Given instruction: Rewrite the records below, swapping every instance of "Where should I click to" for "Which spot should I click to" and leaving everything else unchanged.

___ Data shown

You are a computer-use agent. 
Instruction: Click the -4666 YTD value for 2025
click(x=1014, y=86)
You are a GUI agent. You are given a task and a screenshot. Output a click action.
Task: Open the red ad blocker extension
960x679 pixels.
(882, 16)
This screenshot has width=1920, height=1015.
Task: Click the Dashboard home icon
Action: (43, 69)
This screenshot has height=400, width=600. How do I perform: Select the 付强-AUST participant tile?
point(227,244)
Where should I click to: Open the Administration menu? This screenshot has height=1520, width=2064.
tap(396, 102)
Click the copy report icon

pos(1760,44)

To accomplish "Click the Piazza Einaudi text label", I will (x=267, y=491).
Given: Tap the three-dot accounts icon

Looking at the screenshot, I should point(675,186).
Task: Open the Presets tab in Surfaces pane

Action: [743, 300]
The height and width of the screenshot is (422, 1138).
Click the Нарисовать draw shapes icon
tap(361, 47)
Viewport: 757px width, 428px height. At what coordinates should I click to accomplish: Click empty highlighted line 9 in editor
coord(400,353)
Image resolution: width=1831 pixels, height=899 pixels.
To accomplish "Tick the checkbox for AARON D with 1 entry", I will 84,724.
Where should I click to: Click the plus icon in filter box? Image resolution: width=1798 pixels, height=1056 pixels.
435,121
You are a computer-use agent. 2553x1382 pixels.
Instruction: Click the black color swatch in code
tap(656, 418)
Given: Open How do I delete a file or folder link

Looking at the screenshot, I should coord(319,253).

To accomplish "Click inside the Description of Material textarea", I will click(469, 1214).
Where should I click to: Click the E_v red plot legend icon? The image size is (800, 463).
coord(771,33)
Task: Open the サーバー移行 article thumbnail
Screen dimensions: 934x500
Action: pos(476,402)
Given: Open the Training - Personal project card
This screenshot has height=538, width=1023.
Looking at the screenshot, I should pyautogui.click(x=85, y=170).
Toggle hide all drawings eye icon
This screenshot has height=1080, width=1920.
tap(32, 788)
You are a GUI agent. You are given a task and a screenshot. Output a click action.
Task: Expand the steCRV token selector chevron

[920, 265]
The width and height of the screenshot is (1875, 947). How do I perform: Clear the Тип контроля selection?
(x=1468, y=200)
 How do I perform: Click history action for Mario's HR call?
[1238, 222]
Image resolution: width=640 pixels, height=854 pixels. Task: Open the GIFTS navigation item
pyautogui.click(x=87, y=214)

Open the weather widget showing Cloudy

______

Result of the exercise:
You are a computer-use agent. 
Instruction: Click the -4666 YTD value for 2025
click(x=1014, y=86)
You are a GUI agent. You are given a task and a screenshot. Output a click action.
Task: Open the red ad blocker extension
960x679 pixels.
(882, 16)
This screenshot has width=1920, height=1015.
Task: Click the Dashboard home icon
Action: (43, 69)
This screenshot has height=400, width=600. How do I perform: Select the 付强-AUST participant tile?
point(227,244)
Which spot should I click to: Open the Administration menu? This screenshot has height=1520, width=2064.
tap(396, 102)
Click the copy report icon

pos(1760,44)

To accomplish "Click the Piazza Einaudi text label", I will (x=267, y=491).
Given: Tap the three-dot accounts icon

Looking at the screenshot, I should point(675,186).
Task: Open the Presets tab in Surfaces pane

Action: [743, 300]
The height and width of the screenshot is (422, 1138).
Click the Нарисовать draw shapes icon
tap(361, 47)
Viewport: 757px width, 428px height. At what coordinates should I click to accomplish: Click empty highlighted line 9 in editor
coord(400,353)
Image resolution: width=1831 pixels, height=899 pixels.
To accomplish "Tick the checkbox for AARON D with 1 entry", I will 84,724.
Which spot should I click to: Click the plus icon in filter box? Image resolution: width=1798 pixels, height=1056 pixels.
435,121
You are a computer-use agent. 2553x1382 pixels.
Instruction: Click the black color swatch in code
tap(656, 418)
Given: Open How do I delete a file or folder link

Looking at the screenshot, I should coord(319,253).

To accomplish "Click inside the Description of Material textarea", I will click(469, 1214).
Which spot should I click to: Click the E_v red plot legend icon? The image size is (800, 463).
coord(771,33)
Task: Open the サーバー移行 article thumbnail
Screen dimensions: 934x500
Action: pos(476,402)
Given: Open the Training - Personal project card
This screenshot has height=538, width=1023.
Looking at the screenshot, I should pyautogui.click(x=85, y=170).
Toggle hide all drawings eye icon
This screenshot has height=1080, width=1920.
tap(32, 788)
You are a GUI agent. You are given a task and a screenshot. Output a click action.
Task: Expand the steCRV token selector chevron

[920, 265]
The width and height of the screenshot is (1875, 947). How do I perform: Clear the Тип контроля selection?
(x=1468, y=200)
 How do I perform: Click history action for Mario's HR call?
[1238, 222]
Image resolution: width=640 pixels, height=854 pixels. Task: Open the GIFTS navigation item
pyautogui.click(x=87, y=214)

Open the weather widget showing Cloudy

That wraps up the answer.